Advancements in advertising (the theoretical market for human attention) have been overly focused on audience demographics, targeting who you serve an ad to, at all costs. Not only does this have all sorts of privacy (personal conversations following you around the web much?), functional (you just bought that item, still seeing ads for it for days later?) and user experience (ever see the same ad 100 times?) failures, but all the audience data in the world means nothing without attention. Over-investment in audience without attention will get you correlation without causation. Put simply: Sure, that person you “served” an ad to bought your product eventually, but it wasn’t your ad that caused it. They might not have even seen it… (more on attribution spoofing to come).
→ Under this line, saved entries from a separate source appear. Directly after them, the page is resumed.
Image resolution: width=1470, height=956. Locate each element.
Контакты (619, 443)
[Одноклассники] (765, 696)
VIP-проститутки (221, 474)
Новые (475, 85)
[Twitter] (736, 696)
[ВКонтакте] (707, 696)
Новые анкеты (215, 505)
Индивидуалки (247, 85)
By definition, customer acquisition is the life blood of a company (startups spend almost half of all venture capital dollars on Facebook, Google and Amazon marketing — in a tighter economic environment, this spend shrinks, coinciding with higher demand for quality advertising). The only thing that brings down a company’s customer acquisition cost (CAC) over time is its brand. Surprisingly, this is true in B2B in many of the same ways it is in B2C.
But what is brand? Brand is perceived shared cultural belief about a company or product. That means it is not just what I think about a brand that defines that brand to me, it is also what I think other people think about that brand that defines it for me. I know, that’s a lot. Will write more on that in the future.
Quality brands are built on the quality of their product or service, first and foremost, but also on the quality of the shared cultural narrative about their product(s). And while a brand is built over thousands of direct and indirect interactions, the role of good advertising is to contribute to a brand’s story at scale. It is impossible to tell a story without attention.
If attention is the world’s most valuable resource, storytelling is the best use of the world’s most valuable resource. Storytelling gives us everything from religion to meme culture. Most great founders are great storytellers. Before they even get to the functional practice of marketing and advertising, every founder needs to paint the picture of what they want to build to attract resources (aka money and other talented Humans). Good brand advertising simply scales the storytelling around a founder’s vision.
Besides attention being the key ingredient to all businesses scaling (as if that wasn’t enough), fixing media means fixing what we measure and reward. Media business models that focus on quality over quantity can only thrive if we measure for quality. Which means respecting people’s time and attention starts with being able to measure the quality.
The Attention Economy is something every company at Human Ventures, and every Fortune 500, needs to understand. Reducing wasted advertising spend, while building value of Brand. Adelaide’s mission to better measure attention is a key building block in this area. Excited to work with the team on what comes next.